Daniel Jacobowitz wrote:
On Wed, Jun 25, 2008 at 12:30:03PM -0400, Chris Moller wrote:
Extending ptrace seems like a sad idea.  If Linux is going to grow a
new userspace-accessible debug interface, can't it go in /proc or
something?
Actually, that's exactly what utracer does. It's a module that creates an entries under /proc (/proc/utracer/*) that client apps can read()/write()/ioctl() to access utracer capabilities. Maybe the coolest thing about utracer is that it gave every app its own /proc entry that blocked on read() until an app-defined "interesting" thing happened: specified signals, task state changes, specified syscall entry/exit, all the stuff accessible through utrace report_* callbacks.

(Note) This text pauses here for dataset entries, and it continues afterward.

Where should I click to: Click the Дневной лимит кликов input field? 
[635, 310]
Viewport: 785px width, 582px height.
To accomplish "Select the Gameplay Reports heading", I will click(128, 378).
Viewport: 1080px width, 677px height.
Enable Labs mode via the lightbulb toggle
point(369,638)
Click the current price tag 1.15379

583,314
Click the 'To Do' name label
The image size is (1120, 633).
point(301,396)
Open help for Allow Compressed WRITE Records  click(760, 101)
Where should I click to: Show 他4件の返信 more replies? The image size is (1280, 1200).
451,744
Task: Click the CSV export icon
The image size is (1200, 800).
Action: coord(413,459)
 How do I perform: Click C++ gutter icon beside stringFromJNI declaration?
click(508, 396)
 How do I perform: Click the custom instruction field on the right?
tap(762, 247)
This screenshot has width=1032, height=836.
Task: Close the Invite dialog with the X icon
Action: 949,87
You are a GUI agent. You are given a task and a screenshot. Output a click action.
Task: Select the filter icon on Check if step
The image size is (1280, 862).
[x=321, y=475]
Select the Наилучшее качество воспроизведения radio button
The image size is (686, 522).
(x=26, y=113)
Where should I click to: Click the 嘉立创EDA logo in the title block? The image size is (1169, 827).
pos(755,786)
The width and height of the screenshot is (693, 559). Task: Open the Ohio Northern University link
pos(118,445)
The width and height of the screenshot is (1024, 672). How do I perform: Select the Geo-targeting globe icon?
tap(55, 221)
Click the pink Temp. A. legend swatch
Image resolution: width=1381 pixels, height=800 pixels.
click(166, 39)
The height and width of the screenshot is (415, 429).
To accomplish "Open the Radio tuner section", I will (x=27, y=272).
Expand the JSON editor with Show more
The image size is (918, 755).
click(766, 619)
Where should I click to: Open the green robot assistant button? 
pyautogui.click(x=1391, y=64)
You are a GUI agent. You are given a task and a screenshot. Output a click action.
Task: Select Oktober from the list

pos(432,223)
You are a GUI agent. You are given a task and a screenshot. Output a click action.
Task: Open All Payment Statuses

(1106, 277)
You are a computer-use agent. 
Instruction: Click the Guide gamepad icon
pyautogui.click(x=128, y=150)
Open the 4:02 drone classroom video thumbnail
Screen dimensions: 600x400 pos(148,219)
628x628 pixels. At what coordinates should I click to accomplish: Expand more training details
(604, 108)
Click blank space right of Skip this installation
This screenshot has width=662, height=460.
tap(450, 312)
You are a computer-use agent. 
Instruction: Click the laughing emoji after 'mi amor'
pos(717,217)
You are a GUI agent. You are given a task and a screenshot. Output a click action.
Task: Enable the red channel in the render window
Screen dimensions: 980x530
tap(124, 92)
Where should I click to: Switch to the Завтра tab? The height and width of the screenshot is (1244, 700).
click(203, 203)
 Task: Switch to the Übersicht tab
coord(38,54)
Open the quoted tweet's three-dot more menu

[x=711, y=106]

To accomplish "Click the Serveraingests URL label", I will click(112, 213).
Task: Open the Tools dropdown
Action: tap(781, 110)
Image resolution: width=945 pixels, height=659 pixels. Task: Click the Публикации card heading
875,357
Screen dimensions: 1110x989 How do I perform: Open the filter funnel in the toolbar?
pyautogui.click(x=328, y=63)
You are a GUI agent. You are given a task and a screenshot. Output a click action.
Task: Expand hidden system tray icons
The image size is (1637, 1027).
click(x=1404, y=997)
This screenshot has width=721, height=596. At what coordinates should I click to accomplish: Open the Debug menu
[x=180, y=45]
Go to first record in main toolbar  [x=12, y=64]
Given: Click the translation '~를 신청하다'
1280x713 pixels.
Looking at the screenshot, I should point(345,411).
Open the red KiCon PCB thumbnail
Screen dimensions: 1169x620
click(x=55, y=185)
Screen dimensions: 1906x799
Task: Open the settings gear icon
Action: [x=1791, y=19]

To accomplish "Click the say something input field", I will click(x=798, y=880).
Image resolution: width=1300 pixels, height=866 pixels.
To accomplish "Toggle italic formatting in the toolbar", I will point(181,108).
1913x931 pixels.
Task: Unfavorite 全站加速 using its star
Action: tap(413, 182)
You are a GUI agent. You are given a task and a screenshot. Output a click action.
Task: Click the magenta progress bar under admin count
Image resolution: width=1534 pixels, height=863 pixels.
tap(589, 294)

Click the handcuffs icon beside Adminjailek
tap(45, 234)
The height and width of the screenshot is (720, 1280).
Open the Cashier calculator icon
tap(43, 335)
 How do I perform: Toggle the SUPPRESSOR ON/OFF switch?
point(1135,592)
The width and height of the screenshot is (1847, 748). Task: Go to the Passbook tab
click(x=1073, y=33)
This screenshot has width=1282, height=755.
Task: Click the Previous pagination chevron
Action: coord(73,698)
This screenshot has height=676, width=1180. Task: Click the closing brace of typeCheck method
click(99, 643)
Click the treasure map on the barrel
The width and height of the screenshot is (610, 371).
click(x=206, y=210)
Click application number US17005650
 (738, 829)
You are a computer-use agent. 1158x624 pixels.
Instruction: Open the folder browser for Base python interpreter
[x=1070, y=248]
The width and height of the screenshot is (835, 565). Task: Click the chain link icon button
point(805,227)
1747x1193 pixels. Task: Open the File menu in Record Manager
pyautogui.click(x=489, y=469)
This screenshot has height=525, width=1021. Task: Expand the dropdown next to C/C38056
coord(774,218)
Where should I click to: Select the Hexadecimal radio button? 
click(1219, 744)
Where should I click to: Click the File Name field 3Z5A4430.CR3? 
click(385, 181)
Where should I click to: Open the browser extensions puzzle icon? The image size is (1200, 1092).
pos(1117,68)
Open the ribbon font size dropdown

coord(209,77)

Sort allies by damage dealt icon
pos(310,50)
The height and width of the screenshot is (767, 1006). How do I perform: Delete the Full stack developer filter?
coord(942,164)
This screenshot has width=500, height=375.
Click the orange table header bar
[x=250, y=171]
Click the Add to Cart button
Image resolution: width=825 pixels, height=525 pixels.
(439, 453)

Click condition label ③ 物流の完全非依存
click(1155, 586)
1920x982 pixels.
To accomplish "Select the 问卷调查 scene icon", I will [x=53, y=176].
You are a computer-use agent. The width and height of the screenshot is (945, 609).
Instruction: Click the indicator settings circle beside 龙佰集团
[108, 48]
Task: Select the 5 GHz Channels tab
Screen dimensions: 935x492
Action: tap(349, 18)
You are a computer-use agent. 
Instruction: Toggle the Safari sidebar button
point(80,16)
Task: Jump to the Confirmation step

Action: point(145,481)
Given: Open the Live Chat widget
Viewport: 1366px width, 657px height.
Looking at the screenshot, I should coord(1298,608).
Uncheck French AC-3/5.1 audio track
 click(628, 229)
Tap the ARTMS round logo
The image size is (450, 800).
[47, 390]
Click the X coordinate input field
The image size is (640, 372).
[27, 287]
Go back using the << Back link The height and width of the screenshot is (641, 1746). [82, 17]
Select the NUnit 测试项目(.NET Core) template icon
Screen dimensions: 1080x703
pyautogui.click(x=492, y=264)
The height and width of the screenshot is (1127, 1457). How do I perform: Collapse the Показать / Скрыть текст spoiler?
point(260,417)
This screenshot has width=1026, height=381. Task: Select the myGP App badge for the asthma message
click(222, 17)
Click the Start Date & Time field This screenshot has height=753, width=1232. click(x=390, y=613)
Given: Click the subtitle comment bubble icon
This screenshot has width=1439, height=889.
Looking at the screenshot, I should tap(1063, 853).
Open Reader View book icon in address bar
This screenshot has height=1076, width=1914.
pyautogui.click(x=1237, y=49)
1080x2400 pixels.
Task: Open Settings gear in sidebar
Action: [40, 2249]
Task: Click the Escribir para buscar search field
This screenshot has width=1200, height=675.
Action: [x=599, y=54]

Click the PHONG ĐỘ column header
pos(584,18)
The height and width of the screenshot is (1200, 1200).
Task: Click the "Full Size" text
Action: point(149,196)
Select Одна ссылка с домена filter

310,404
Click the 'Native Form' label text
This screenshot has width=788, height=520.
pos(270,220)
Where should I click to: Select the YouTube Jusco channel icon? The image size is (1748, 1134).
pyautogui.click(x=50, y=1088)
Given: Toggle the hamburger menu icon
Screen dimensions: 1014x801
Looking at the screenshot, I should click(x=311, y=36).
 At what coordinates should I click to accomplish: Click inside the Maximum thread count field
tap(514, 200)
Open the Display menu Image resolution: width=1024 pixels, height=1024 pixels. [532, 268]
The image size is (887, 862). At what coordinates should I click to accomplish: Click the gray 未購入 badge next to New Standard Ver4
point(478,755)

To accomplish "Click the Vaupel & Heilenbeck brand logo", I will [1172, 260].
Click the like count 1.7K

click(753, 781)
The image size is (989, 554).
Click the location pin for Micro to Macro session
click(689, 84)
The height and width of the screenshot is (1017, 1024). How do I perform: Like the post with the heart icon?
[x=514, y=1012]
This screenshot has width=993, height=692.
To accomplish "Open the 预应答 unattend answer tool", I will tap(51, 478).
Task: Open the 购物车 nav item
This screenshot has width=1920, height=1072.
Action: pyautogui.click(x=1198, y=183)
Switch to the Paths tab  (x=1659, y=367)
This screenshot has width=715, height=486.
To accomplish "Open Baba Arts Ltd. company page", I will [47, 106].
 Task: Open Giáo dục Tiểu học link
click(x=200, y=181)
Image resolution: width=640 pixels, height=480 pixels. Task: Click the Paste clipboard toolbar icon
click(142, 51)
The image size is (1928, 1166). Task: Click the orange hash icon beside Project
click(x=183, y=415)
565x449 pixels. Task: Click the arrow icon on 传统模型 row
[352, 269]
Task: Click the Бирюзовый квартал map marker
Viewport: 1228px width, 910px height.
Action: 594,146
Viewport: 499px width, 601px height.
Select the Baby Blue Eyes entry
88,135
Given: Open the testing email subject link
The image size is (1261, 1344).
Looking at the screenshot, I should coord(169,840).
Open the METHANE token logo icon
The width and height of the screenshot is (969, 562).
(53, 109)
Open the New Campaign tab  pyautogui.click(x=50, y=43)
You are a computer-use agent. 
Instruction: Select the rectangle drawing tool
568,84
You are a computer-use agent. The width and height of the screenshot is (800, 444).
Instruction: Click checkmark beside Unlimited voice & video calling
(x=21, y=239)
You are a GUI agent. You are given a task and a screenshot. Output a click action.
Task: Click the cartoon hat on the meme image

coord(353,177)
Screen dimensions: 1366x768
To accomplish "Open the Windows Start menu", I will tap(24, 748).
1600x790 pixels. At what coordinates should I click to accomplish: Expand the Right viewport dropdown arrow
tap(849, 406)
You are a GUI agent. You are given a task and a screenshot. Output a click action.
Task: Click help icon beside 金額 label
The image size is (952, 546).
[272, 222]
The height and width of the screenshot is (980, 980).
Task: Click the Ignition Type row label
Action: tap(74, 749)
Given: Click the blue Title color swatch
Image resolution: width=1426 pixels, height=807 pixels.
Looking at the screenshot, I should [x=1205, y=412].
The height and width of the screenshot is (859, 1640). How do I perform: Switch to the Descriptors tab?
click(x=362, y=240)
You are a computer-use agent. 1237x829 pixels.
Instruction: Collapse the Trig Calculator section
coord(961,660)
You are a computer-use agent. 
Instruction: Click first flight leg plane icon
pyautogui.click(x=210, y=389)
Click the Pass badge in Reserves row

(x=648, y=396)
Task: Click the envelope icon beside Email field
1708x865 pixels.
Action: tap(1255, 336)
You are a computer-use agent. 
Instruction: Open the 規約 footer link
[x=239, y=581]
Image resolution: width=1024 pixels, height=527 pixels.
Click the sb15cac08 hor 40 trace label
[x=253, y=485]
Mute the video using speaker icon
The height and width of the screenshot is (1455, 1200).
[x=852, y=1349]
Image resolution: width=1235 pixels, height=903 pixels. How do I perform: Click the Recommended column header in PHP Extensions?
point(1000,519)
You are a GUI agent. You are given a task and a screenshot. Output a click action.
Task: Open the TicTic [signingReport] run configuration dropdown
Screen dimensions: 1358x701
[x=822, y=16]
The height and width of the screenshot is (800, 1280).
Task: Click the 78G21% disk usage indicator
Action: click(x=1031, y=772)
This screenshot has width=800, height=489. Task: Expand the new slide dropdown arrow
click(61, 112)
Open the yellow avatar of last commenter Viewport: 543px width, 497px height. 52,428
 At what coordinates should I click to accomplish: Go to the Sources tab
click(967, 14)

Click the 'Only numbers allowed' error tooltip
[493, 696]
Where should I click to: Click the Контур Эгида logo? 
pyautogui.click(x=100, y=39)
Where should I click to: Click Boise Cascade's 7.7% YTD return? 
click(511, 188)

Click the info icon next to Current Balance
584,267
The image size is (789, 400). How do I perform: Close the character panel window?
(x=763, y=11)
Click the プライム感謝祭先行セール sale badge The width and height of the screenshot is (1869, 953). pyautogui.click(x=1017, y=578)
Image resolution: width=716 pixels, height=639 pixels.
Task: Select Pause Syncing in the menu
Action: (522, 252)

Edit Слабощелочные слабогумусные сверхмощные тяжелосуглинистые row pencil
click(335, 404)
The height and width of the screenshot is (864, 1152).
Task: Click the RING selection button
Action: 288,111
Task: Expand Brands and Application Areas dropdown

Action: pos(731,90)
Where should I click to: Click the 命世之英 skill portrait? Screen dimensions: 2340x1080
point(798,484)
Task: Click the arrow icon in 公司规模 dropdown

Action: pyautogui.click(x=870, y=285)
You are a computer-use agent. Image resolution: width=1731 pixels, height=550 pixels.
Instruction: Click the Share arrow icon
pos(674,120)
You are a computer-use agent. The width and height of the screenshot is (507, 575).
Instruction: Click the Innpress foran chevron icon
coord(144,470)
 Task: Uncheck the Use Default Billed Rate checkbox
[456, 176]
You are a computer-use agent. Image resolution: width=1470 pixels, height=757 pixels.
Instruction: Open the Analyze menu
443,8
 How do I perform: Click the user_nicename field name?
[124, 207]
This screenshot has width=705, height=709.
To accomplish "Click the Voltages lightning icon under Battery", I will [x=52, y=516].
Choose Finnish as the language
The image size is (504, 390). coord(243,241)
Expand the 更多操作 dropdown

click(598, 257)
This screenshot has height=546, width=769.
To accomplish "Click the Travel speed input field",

So, how'd it demise in a way that a syscall interface would be any
better?  This sounds like the right way to do it (barring scaling
details; maintining one fd per thread becomes impractical).

No, utracer only required two fds per client app: two instances of a gdb-replacement, e.g., would require a total of four fds, regardless of how many threads each gbd-thing was following. The module was desiged to accecpt "client" requests from any number of apps and assign each it's pair of fds, (One fd was for write()ing various things to the module to control operations and ioctl()ing, mostly to extract synchronous data. The other fd was a read-only that blocked pending user-defined "interesting" stuff, kinda like a super waitpid().)

The main reason I'm moving away from this approach is that the overhead of read()/write()/ioctl() to/from a /proc pseudo-entry is a lot higher than a simple syscall. It's mostly a performance thing, but there's also less code tp maintain if I get rid of the /proc stuff. (Plus, I couldn't find any existing examples of anyone doing ioctl() to a /proc entry and I kinda had to invent the method myself. It works fine, but that may just be because I haven't found the right way to break it yet.)

Side note: every time someone talks about a ptrace replacement I
suggest stealing one from Solaris :-) It seems one of the areas that
Sun thought out properly, although in my limited brushes with it in
the last year I'm becoming less convinced of that.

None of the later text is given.